Each of the videos in the set was encoded using ffmpeg with each of these codecs, for 7 different crf values aiming to result in videos with quality ranging between 10 to 22 SSIM dB. A pivot table of the metrics obtained, averaging the SSIM for the set of videos at the each crf, leads to the following graphic and linear regressions, that show for each codec separately, the clear linear relationship between CRF and encoded video quality measured in SSIM dB:

https://i.imgur.com/f72QnAp.png

This evidently, in turn, shows the linear relationship between the crf of the three codecs, as illustrated in the equations at the beginning of this post.

In the not too distant future I expect to have some time to summarize some other findings in my exercise regarding the quality, bitrate and encoding speed for each codec depending on the crf.

Wow, interesting research. Thanks for sharing!

Although how many clips did you test on? x264 and x265 are tracking more closely than I have seen them in the breadth of real-world titles.

Wow, interesting research. Thanks for sharing!

Although how many clips did you test on? x264 and x265 are tracking more closely than I have seen them in the breadth of real-world titles.
I used 10 full-HD 1920x1080 clips: 20 seconds duration, 2 from each of the following 5 sources: 2x2 different android phones, 2 from a canon camera, 2 from a nikon camera, and 2 video game sequences captured with the xbox game bar in windows 10. They all contain dynamic scenes with moving camera and moving subject(s)

EDIT: The reason for my mix of videos: With the experiment I wanted to find the most appropriate codec and settings for archiving these kind of videos:

Videos from cameras and phones; medium speed encoding, good quality (>= 18 SSIM dB)
Video game captures: Fast encoding, acceptable quality (~15 SSIM dB)

Interesting.

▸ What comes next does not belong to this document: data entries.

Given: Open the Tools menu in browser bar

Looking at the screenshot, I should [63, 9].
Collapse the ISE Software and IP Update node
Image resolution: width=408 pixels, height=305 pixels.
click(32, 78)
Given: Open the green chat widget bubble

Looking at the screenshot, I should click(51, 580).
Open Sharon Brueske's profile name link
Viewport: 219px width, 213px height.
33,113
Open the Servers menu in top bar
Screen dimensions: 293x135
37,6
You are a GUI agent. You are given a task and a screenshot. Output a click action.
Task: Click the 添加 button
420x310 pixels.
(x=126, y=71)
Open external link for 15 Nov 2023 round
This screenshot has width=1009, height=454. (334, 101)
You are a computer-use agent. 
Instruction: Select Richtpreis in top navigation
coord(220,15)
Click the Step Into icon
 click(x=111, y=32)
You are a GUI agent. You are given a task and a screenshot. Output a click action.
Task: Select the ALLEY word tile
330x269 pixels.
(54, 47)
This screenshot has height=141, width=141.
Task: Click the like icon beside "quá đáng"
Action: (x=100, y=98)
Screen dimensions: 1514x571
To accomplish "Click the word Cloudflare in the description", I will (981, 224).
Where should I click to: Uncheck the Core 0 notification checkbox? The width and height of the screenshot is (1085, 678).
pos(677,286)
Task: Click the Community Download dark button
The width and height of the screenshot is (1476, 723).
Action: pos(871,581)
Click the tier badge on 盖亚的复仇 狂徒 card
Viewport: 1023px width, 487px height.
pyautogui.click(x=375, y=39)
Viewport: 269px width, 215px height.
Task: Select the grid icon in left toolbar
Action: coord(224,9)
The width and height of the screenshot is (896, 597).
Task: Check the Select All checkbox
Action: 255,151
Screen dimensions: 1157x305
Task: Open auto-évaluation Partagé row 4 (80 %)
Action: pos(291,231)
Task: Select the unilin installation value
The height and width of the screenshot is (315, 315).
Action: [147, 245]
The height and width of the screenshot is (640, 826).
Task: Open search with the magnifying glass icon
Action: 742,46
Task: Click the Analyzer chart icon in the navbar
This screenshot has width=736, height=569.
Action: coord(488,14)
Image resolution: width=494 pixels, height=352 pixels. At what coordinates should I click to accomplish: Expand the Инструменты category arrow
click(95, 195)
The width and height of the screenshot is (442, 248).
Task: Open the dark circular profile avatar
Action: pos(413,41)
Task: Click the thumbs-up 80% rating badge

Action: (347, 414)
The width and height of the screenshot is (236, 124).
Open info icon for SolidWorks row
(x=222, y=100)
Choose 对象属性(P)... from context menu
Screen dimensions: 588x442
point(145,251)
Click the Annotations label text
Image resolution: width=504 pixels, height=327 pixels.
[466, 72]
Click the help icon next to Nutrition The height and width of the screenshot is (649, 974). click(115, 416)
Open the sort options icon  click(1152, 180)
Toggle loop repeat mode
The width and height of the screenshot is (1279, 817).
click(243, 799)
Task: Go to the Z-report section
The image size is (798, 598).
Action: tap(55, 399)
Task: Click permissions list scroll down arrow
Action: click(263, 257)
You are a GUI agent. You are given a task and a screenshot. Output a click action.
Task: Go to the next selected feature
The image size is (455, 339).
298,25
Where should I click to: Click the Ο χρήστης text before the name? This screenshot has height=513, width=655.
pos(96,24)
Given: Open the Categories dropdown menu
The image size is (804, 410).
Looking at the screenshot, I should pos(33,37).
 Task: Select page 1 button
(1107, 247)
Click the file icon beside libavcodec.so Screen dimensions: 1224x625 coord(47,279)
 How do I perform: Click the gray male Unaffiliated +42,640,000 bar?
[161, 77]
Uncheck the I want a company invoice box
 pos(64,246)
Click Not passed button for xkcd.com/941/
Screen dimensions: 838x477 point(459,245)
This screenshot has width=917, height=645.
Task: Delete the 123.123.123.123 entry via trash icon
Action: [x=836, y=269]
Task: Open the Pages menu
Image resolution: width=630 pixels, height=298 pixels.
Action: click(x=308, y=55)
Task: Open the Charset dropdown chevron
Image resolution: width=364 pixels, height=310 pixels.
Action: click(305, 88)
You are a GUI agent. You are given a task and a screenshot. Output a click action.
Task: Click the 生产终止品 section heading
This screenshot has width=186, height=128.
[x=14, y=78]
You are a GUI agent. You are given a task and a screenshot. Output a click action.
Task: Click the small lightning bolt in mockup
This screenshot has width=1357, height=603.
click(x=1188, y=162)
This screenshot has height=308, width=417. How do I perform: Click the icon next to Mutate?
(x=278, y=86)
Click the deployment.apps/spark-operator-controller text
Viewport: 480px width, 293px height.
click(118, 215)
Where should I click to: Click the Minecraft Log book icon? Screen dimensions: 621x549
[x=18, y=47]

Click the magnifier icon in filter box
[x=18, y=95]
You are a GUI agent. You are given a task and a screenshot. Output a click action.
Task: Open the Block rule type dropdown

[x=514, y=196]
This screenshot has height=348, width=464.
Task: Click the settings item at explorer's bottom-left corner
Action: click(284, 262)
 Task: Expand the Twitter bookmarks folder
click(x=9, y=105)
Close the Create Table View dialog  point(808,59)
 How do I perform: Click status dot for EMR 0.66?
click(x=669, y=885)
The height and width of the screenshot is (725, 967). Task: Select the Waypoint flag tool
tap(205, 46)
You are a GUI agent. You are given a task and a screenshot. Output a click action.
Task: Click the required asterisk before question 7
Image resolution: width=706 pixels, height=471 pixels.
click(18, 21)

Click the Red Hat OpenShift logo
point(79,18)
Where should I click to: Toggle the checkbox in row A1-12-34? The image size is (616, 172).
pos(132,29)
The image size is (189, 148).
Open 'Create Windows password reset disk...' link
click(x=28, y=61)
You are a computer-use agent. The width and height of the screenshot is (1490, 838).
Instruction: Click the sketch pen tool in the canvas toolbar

I wonder if x265 has rebalanced their CRF to track closer to x264's, since most of their customers upgrade from that.

@VS_Fan
Interesting finding. What were the resulting filesizes in your SSIM vs CRF tests?

I used 10 full-HD 1920x1080 clips: 20 seconds duration, 2 from each of the following 5 sources: 2x2 different android phones, 2 from a canon camera, 2 from a nikon camera, and 2 video game sequences captured with the xbox game bar in windows 10. They all contain dynamic scenes with moving camera and moving subject(s)

EDIT: The reason for my mix of videos: With the experiment I wanted to find the most appropriate codec and settings for archiving these kind of videos:

Videos from cameras and phones; medium speed encoding, good quality (>= 18 SSIM dB)
Video game captures: Fast encoding, acceptable quality (~15 SSIM dB)

Ah, gotcha. So it's either game footage or recompressing already compressed content without postproduction. Those are pretty specific use cases, so it makes sense your results would have higher correlation than a more general case which includes lossless film and video sources, cel animation, etcetera.

@VS_Fan
Interesting finding. What were the resulting filesizes in your SSIM vs CRF tests?
Also, CRF-SSIM correlation is going to be quite a bit closer than CRF to subjective quality scores. Generally objective metrics track more closely to each other than any do to subjective quality ratings.

FWIW, VMAF isn't really an objective metric in this sense. It uses a fusion of multiple objective metrics as input to a machine learning model to predict subjective quality scores.